• [EXTRACTED MATERIAL]
--- START ---

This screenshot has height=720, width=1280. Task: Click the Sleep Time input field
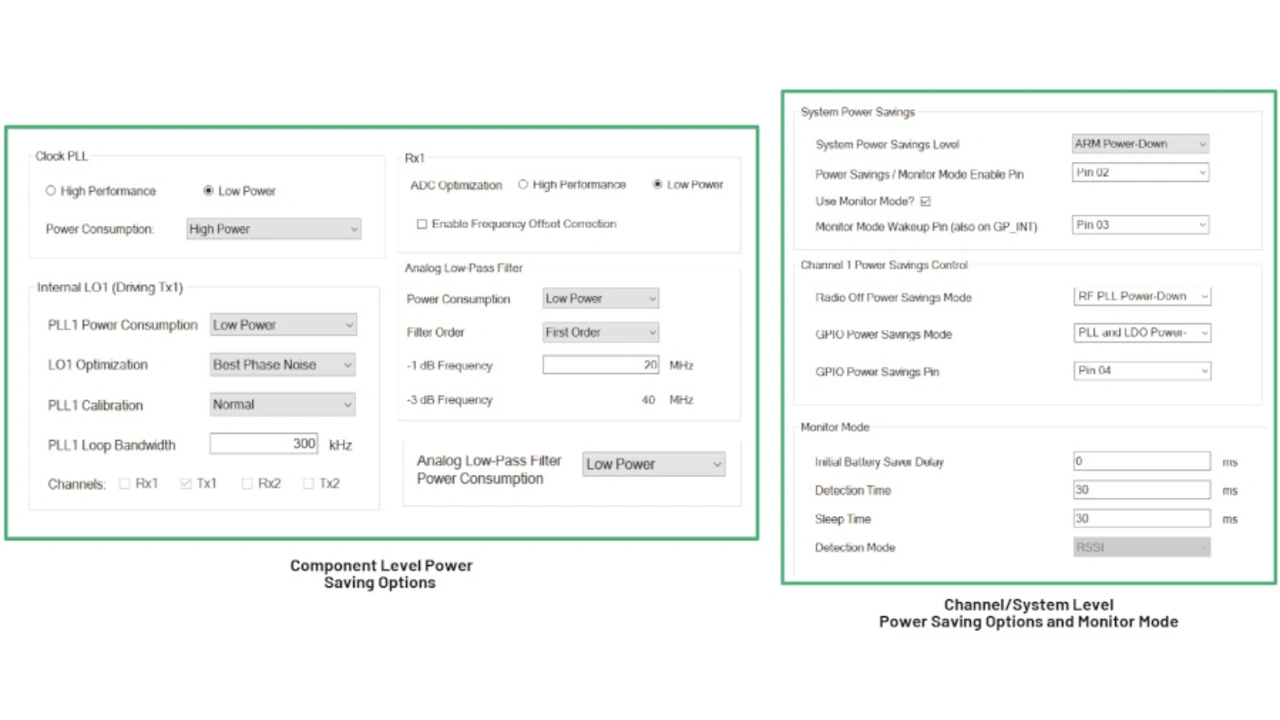[1141, 519]
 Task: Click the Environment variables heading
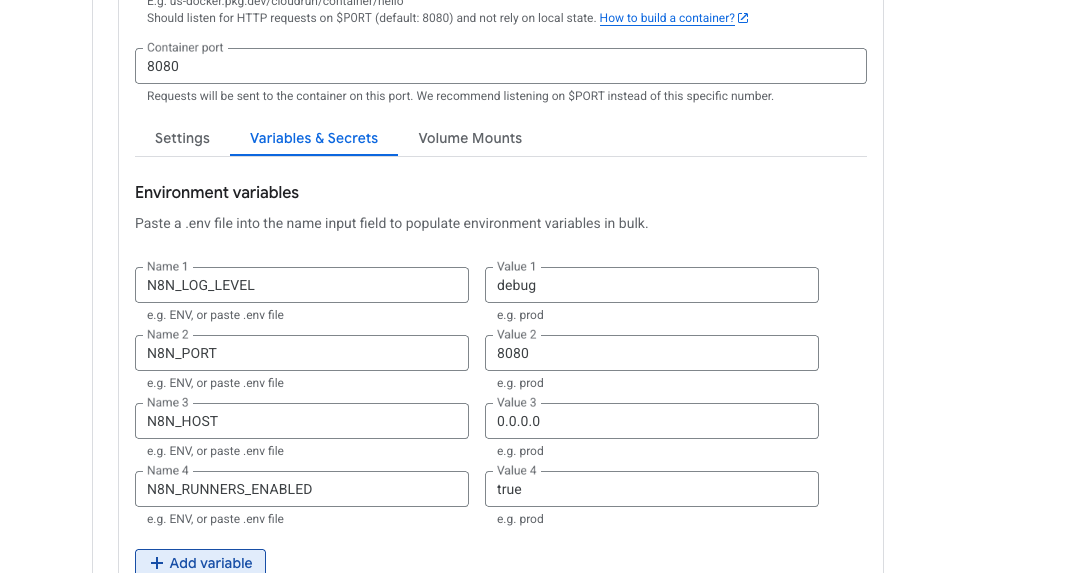(x=217, y=193)
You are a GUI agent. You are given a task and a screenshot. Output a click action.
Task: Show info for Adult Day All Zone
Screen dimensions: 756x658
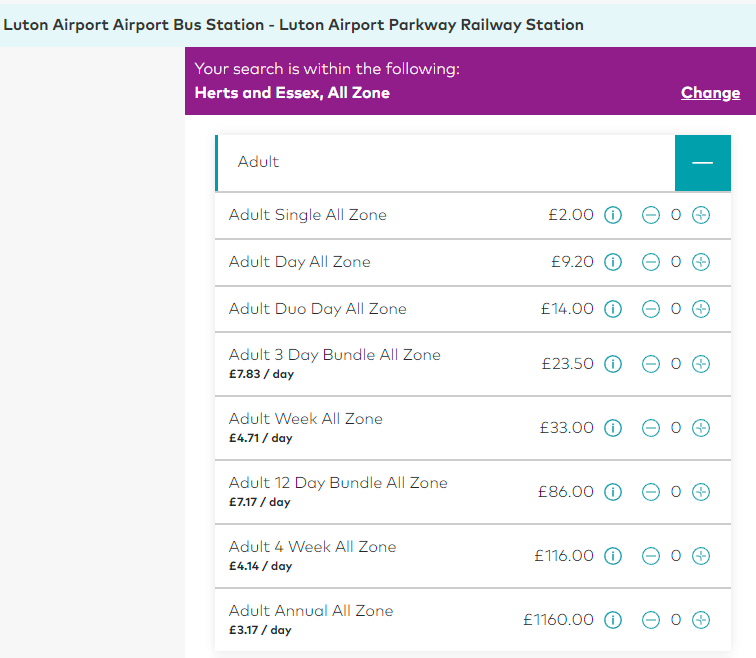(613, 262)
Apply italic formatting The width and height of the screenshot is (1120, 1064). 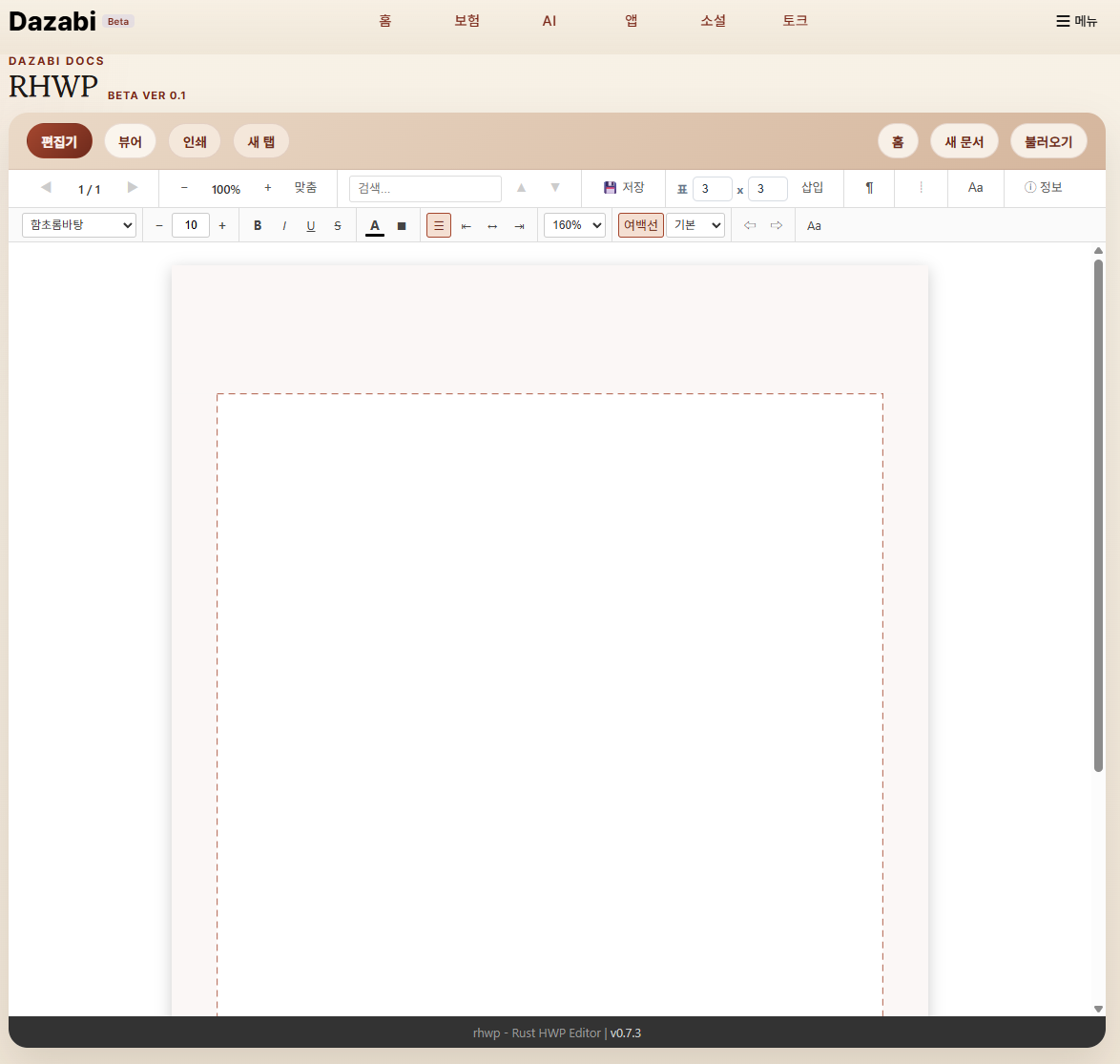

--- END ---

• [YOUR INSTRUCTIONS]
Each record above should come back exactly the same, only without its pictures.

• [ANSWER SPACE]
This screenshot has height=720, width=1280. Task: Click the Sleep Time input field
[1141, 519]
 Task: Click the Environment variables heading
(x=217, y=193)
You are a GUI agent. You are given a task and a screenshot. Output a click action.
Task: Show info for Adult Day All Zone
Screen dimensions: 756x658
(613, 262)
Apply italic formatting The width and height of the screenshot is (1120, 1064). 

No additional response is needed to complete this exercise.